* [Objective]
In the blog post below about software costs, explain why the writer chose to buy Windows 7, using one to three sentences.

Thursday, December 31, 2009

Software is expensive.

I had a problem with the computer. It would not access wireless.
My programmer friend said he'd take a look at it. Only fix we could find was re-installing vista. I hate vista, so why not buy Windows 7?
That's what I did.
Except I first tried to buy it online and THOUGHT I cancelled the order, but when I got my computer back and checked my email I found out that the order went through! Loverly, and their return policy is very complex. I don't yet know if they'll let me return it, so there's $150 down the drain.
He took everything I wanted off the computer, wiped it, and then put my desired items back on.
Well, except for Microsoft Word, Excel, and Power Point, Photoshop, and any other software I had to install beforehand. Crap, didn't think about that.
Thankfully, I know a website that allows students and educators to get a VERY good deal on software. Word, Excel, Power Point, Access, Outlook, and Publisher for $99. With their warranty program and rush shipping (I have to proof read a paper by Jan 4), it came out to $139, the same cost as the Windows 7 software I DIDN'T but did order. I hope they accept a screen shot of my class schedule as proof of enrollment. Now to find our Photoshop disk.

* [Stored data]
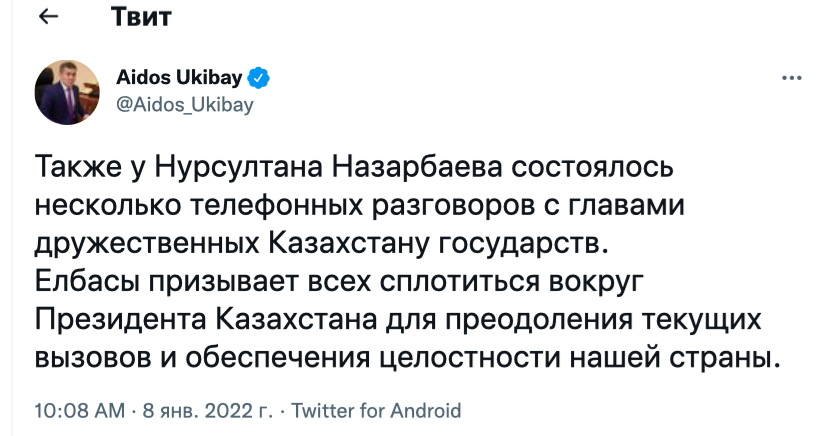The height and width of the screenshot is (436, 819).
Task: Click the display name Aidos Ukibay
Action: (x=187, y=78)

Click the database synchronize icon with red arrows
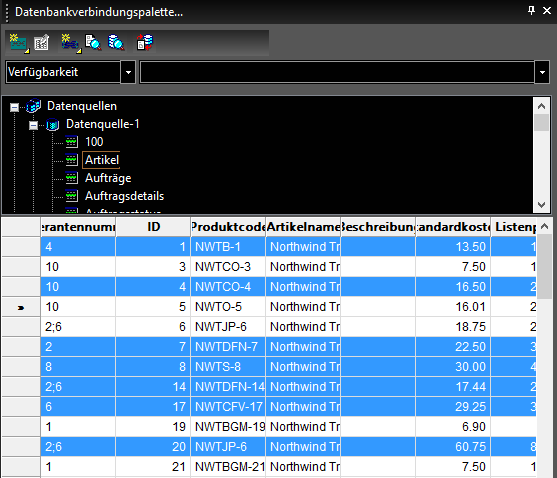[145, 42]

* [Expected answer]
The computer would not access wireless, and the only fix the writer and a programmer friend could find was reinstalling Vista. The writer hates Vista, so buying Windows 7 seemed like the better option.